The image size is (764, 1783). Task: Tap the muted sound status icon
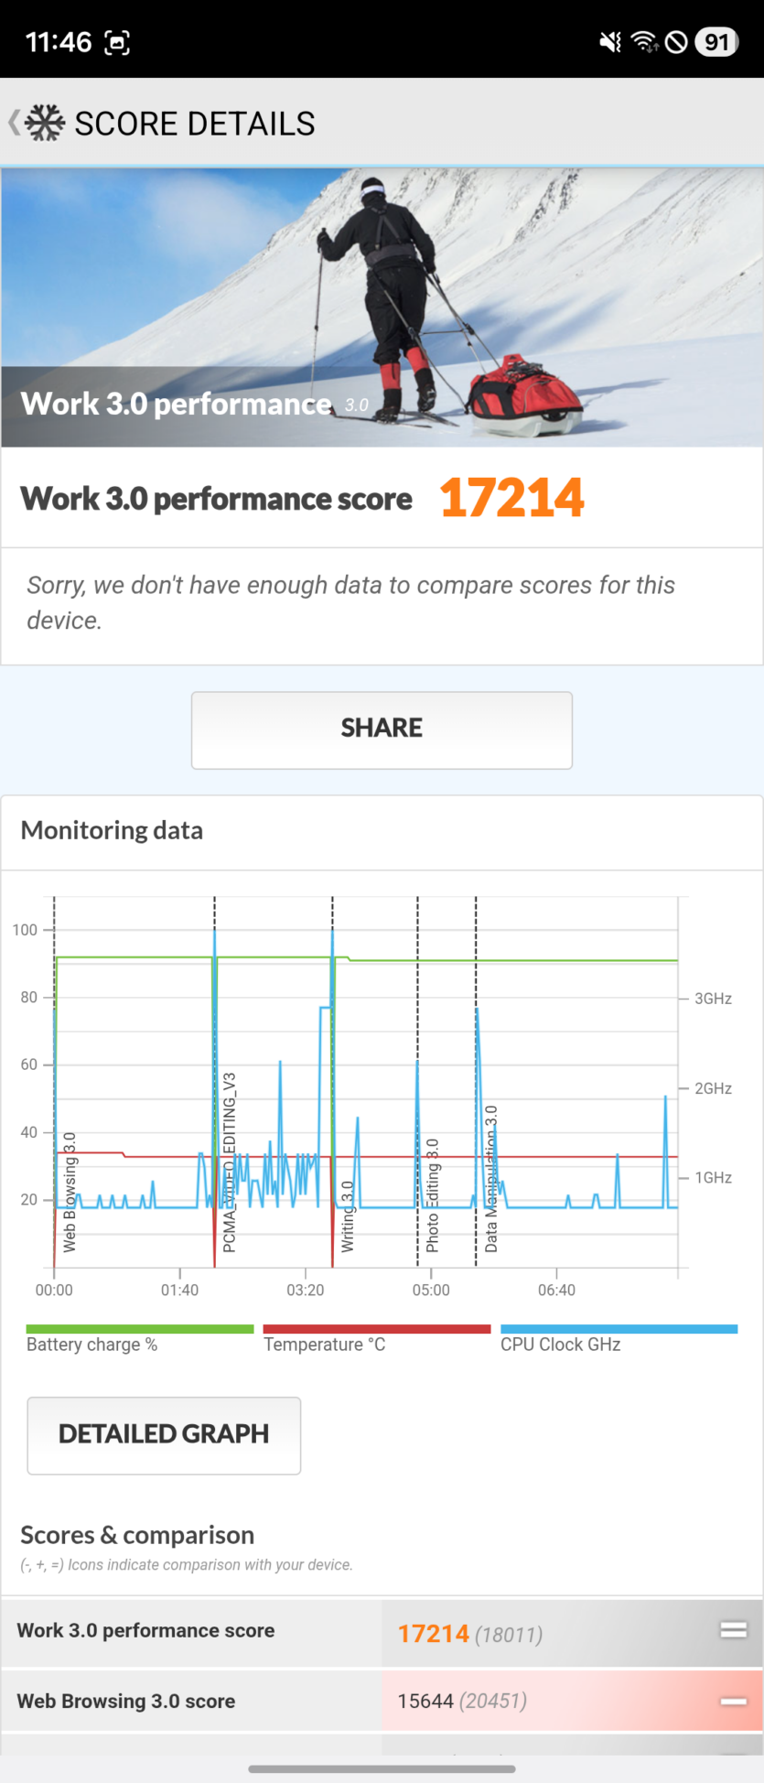pos(610,42)
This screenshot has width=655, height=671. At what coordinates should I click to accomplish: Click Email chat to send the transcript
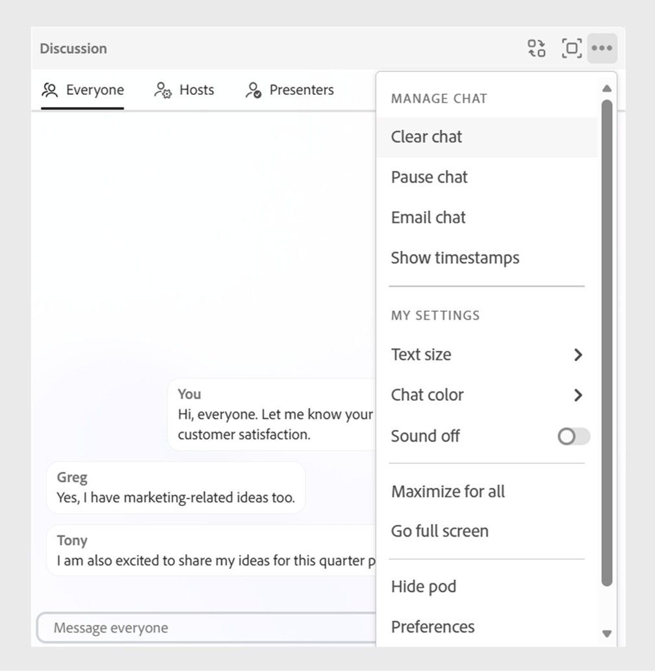[428, 217]
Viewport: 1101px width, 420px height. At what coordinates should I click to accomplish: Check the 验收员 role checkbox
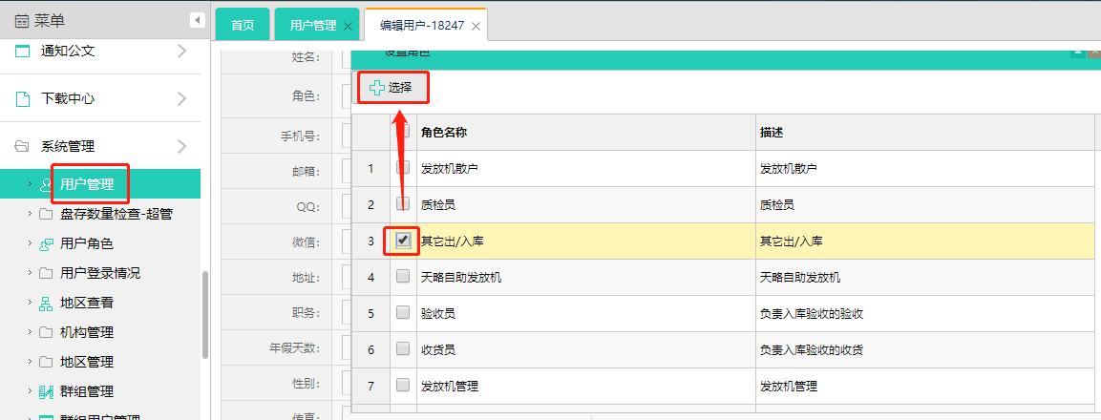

───

Task description -
Copy the data word for word. Pictures do not go in the copy.

Exercise answer -
The image size is (764, 1783). Task: Tap the muted sound status icon
pos(610,42)
This screenshot has width=655, height=671. At what coordinates should I click to accomplish: Click Email chat to send the transcript
[428, 217]
Viewport: 1101px width, 420px height. At what coordinates should I click to accomplish: Check the 验收员 role checkbox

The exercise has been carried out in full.